• [Set exercise]
Copy the records below, replacing "icon" with "button" and leaving everything else unchanged. Omit the pictures.

• [Material for this exercise]
-- start --

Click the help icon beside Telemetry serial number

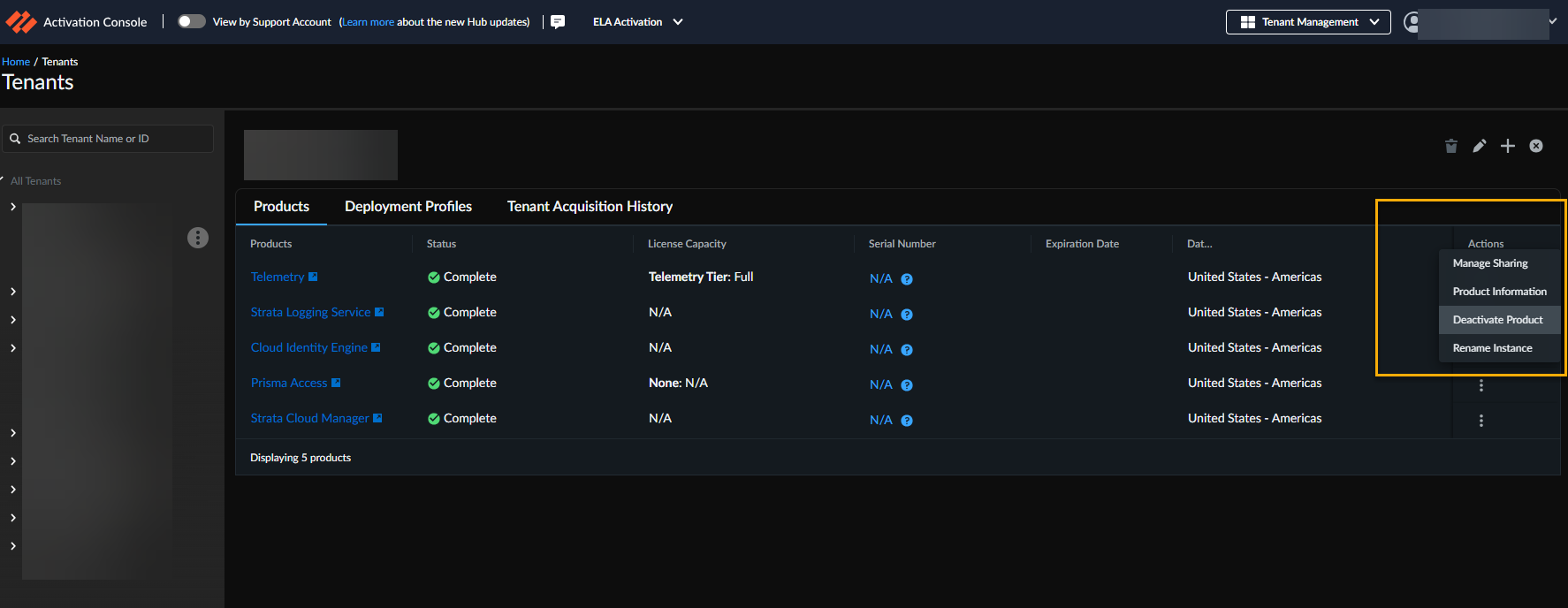coord(907,279)
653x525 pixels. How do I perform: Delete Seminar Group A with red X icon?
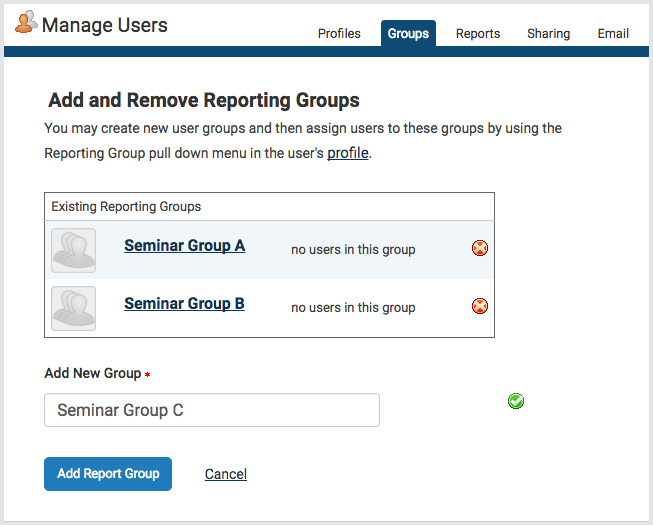coord(480,248)
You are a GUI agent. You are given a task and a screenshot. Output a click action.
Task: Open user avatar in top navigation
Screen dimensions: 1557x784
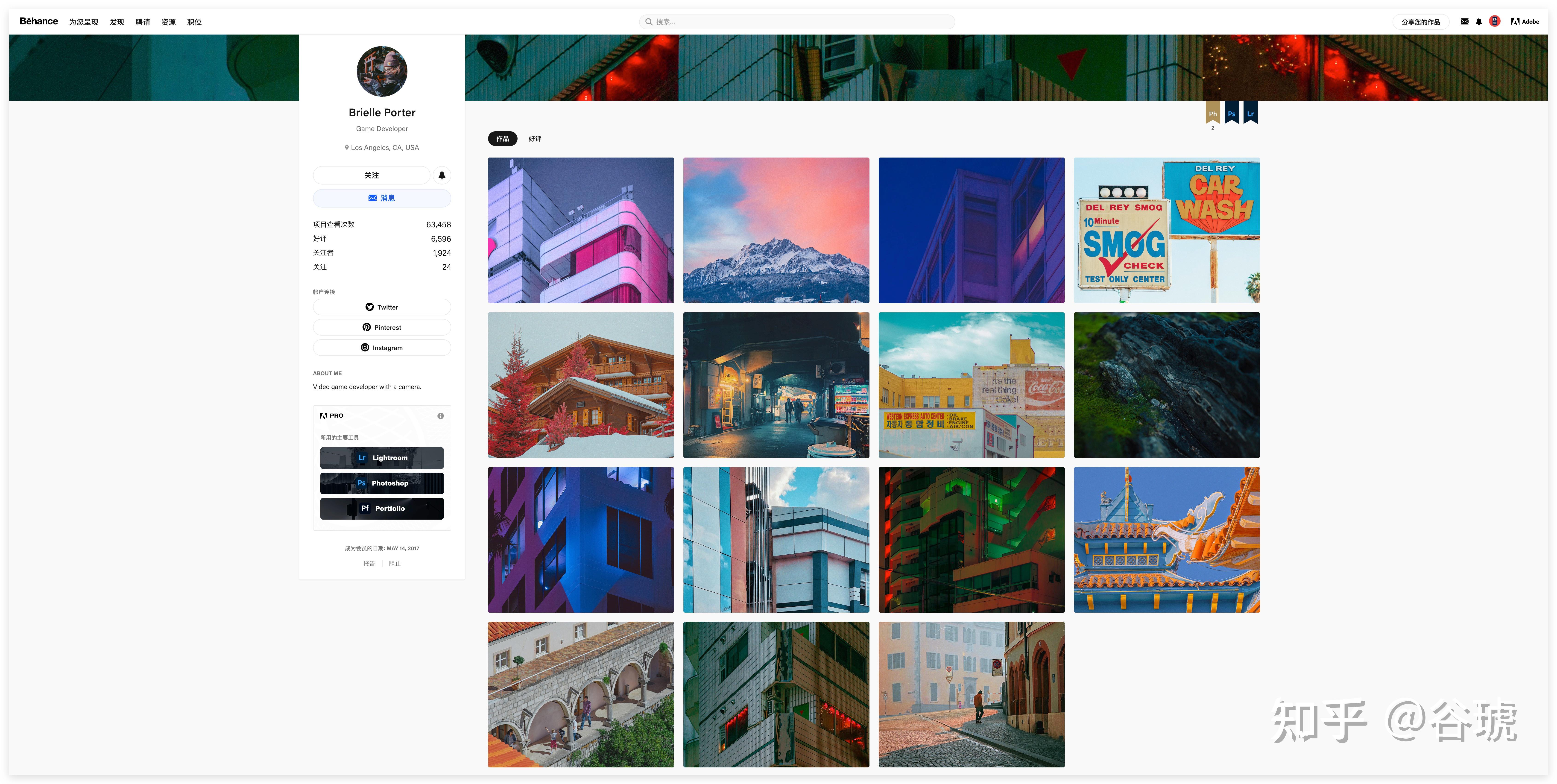pos(1495,21)
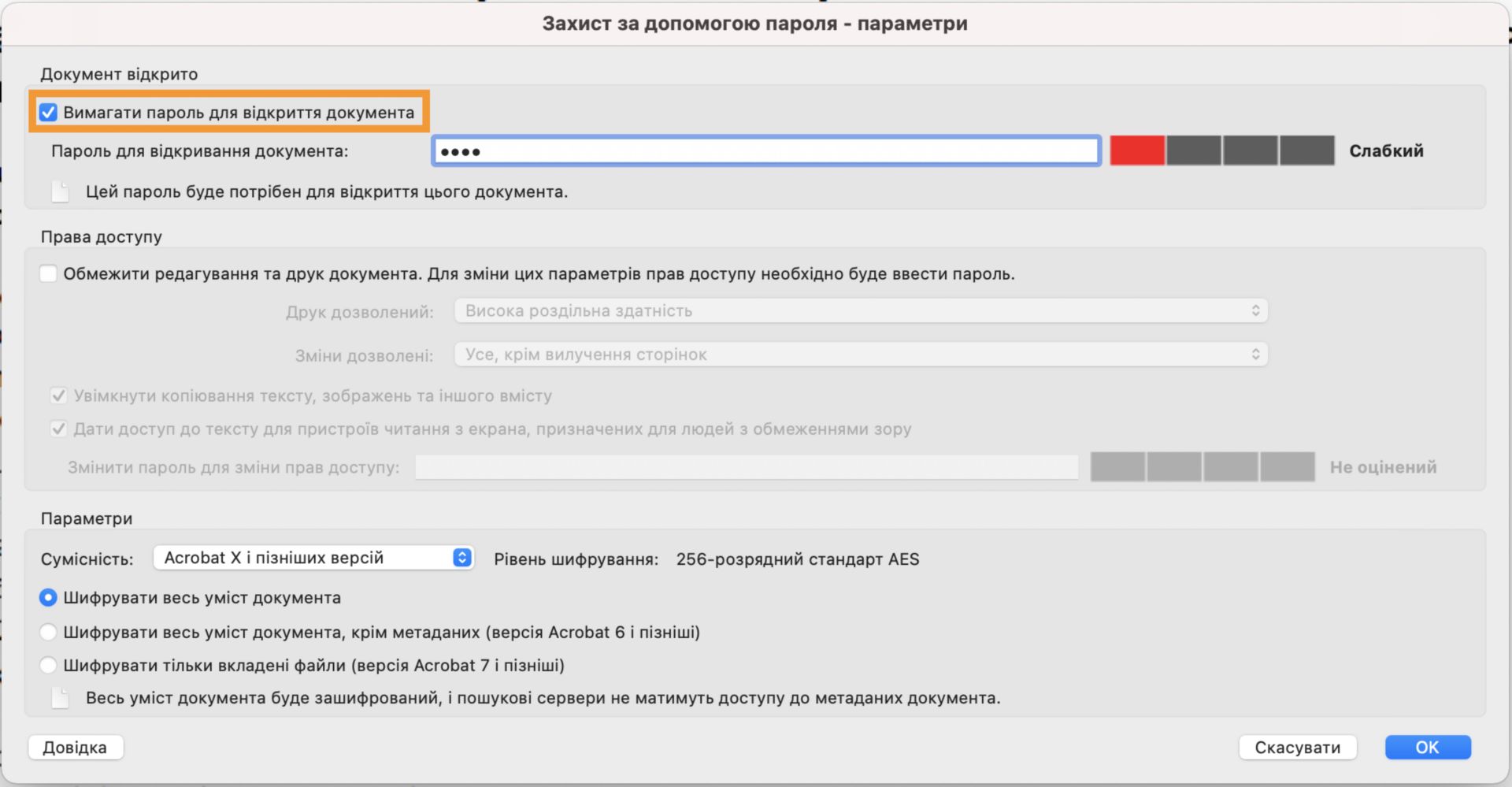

-- end --

• [Solution to this task]
Click the help button beside Telemetry serial number

coord(907,279)
653x525 pixels. How do I perform: Delete Seminar Group A with red X button?
coord(480,248)
You are a GUI agent. You are given a task and a screenshot. Output a click action.
Task: Open user avatar in top navigation
Screen dimensions: 1557x784
pos(1495,21)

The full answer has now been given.